We chose a safety-critical avionics software project to perform our analysis. We will refer to this project with AVPRJ in the rest of this paper. AVPRJ has many releases from which three releases are selected. Software requirements for those releases are related since they all belong to the same project; however they are partially distinct since each release consists of implementation of different software components developed by many software developers. AVPRJ has a total of 22,771 software requirements. Some release based descriptive statistic for AVPRJ are given in Table 1. CR is used as an abbreviation for change request, REQ is used as an abbreviation for a single requirement. Most of the employed requirements belong to second release and this release has highest mean change request per software requirement value. Third release has relatively fewer software requirements and less addition or modification is performed on requirements belong to this release. More than half of the requirements are modified at least once for this project; 9,848 out of 22,771 requirements are not changed which complies with Standish Group's survey results over more than 8,000 software projects [15].

Input Metrics

We have employed several metrics to predict the volatility of each software requirement in AVPRJ. The metrics represent three dimensions: requirement quality metrics, project specific metrics and requirement network metrics. Requirement quality metrics extracted by NASA Automated Requirements Measurement(ARM) tool have been used to predict faulty modules previously [16]. Initially, we believed the way requirements are documented will affect requirements volatility besides fault proneness of modules. Some requirement quality size metrics are already utilized in predicting requirements volatility [5], therefore we decided to include requirement quality metric set in our study. Network metrics are employed to predict requirement change volatility in a recent study [12]. This sparked the idea of utilizing network metrics for requirements volatility prediction. Initial observation of various change request notes confirmed that software requirements that are changed within a particular change request have a tendency to be linked to similar system requirements. Accordingly, we employed network metrics created by traceability information. In order to enrich input metric set with a new metric group we focused on safety-critical avionics project characteristics under this study. Features are evaluated separately and the ones would provide information on requirements volatility are selected as project specific metrics. Rationales of project specific metric selection are given in detail in subsection 3.3.2. Detailed explanations for each group are given in the following subsections.

Quality Metrics

While selecting requirement quality metrics to predict volatility, we have inspired by two studies. The first study propose requirement metrics in the context of NASA Metrics Data Program(MDP) to predict software faults [16]. These metrics are calculated by automatically going through requirements documents to highlight vague, ambiguous, long, complex requirements. The second study also reports requirement quality metrics [17] to find out which requirement quality analyze tool is more successful regarding measurement of those metrics.

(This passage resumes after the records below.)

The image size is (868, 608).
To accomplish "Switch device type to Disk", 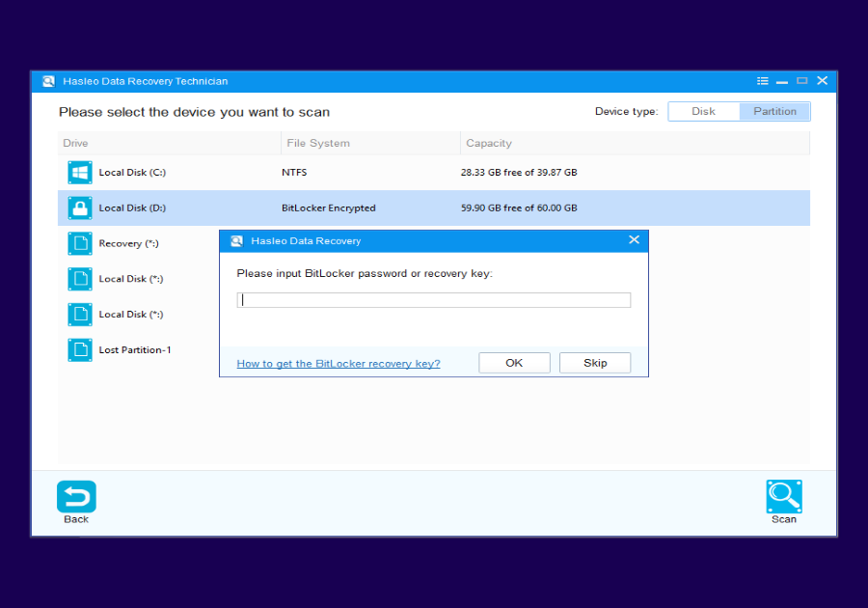I will click(703, 111).
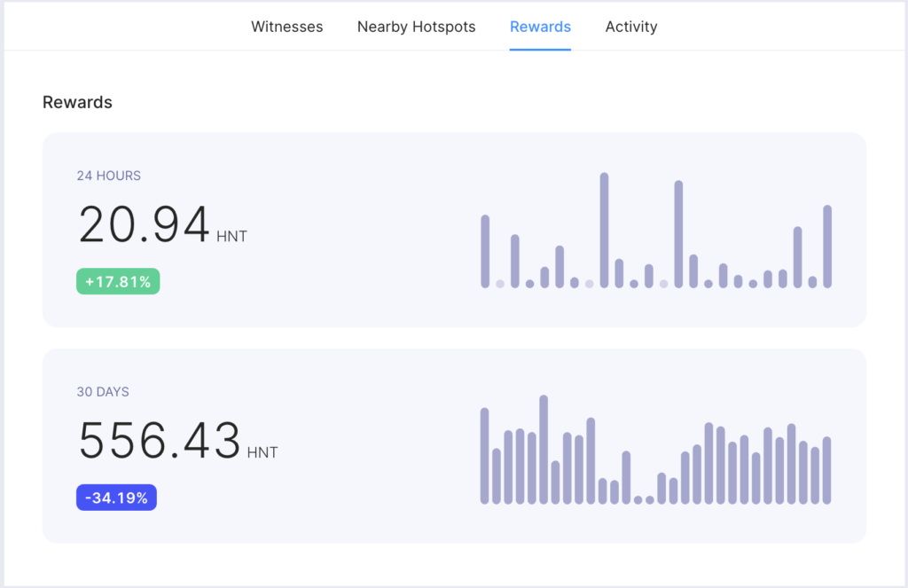This screenshot has height=588, width=908.
Task: Go to the Activity tab
Action: point(630,27)
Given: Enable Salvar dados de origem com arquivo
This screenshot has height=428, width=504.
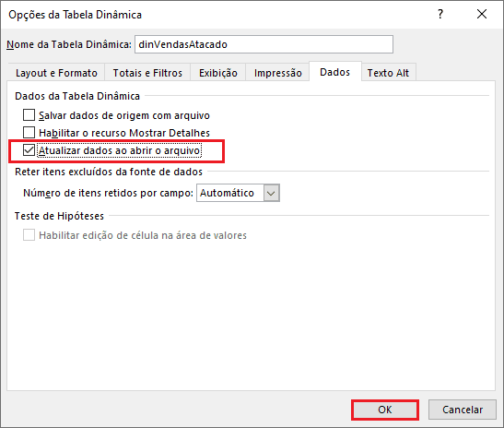Looking at the screenshot, I should (29, 115).
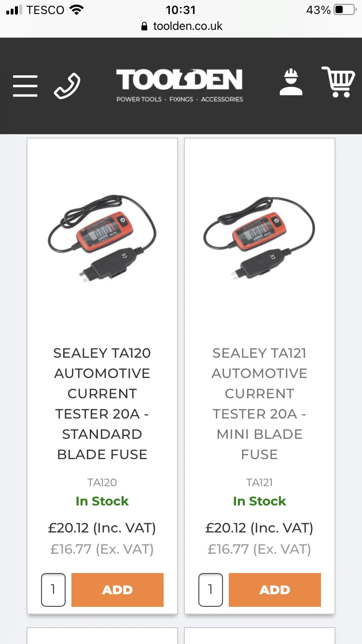Add the TA121 tester to cart

click(275, 589)
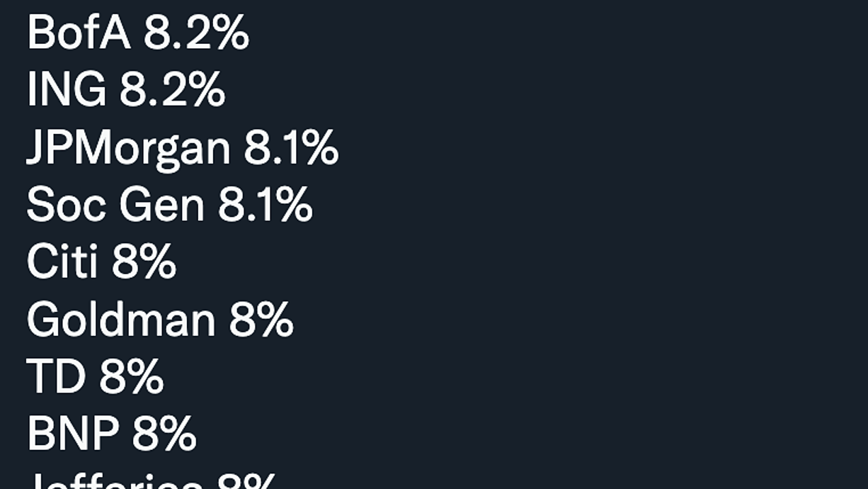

Combining both studies' list and customizing that to the requirements document templates in our industrial context, we present 20 quality metrics in Table 2. All of these metrics take numeric values, e.g. number of flow sentences in a requirement, number of directives in a requirement.

During the preprocessing, stage, we had to remove three metrics from our analysis since they gave little to no information for AVPRJ: Conditional, Rationale and Subjective. Only one requirement contains conditional expressions, three requirements contain rationale expres-

Table 2

Requirement Quality Metrics

Acronyms

The number of abbreviations in a software requirement. For AVPRJ permitted acronym list is used to extract this metric.

Actions

The number of actions to be performed if conditions of a software requirement are satisfied.

Ambiguity

The number of ambiguous expressions in a software requirement, e.g. adequate, sufficiently, optimal, slow.

Chars between punctuation

Average character count between punctuation marks. Long sentences without punctuation marks decrease readability.

Conditions

The number of conditions need to be satisfied to perform a software requirement.

Conditional

The number of phrases that give the developers freedom to whether or not to implement a software requirement, e.g. maybe, can't, would.

Connectors

The number of connectors that are employed to link multiple sentences or group of words, e.g. and, or, as well as.

Directives

The number of directive expressions to refer a table, a note, a figure or an example.

Flow sentences

The number of expressions that semantically bond a sentence to another one, e.g. although, but, else.

Imperatives

The number of phrases that command to perform particular actions in a software requirement, e.g. shall, must, will.

Implicitness

The number of pronouns that make the software requirement difficult to understand, e.g. this, that, it. A software requirement should be defined explicitly.

Incompleteness

The number of expressions that indicate a software requirement is yet incomplete, e.g. and so on, tbd, etc.

In links

The number of incoming links to a software requirement from other documents. For AVPRJ test cases are linked to software requirements, so the number of in links refer to the number of linked test cases.

Negative Sentences

The number of phrases that give negative meaning, e.g. doesn't, none, can't.

Nested levels

For AVPRJ nested level metric value is the greatest level in hierarchical nesting structure of a software requirement.

Out links

The number of out links of a software requirement. In AVPRJ software requirements are linked to system requirements. Therefore the number of out links is the total number of linked system requirements by a software requirement.

Rationale

The number of expressions that give justification in a software requirement, e.g. thus, in order to.

Speculative Sentences

The number of speculative phrases which lead to question necessity of a software requirement, e.g. normally, eventually, almost.

Subjectivity

The number of subjective expressions presenting personal opinion rather than objectivity e.g. I think, in my opinion.

Text length

The total number of characters in a software requirement.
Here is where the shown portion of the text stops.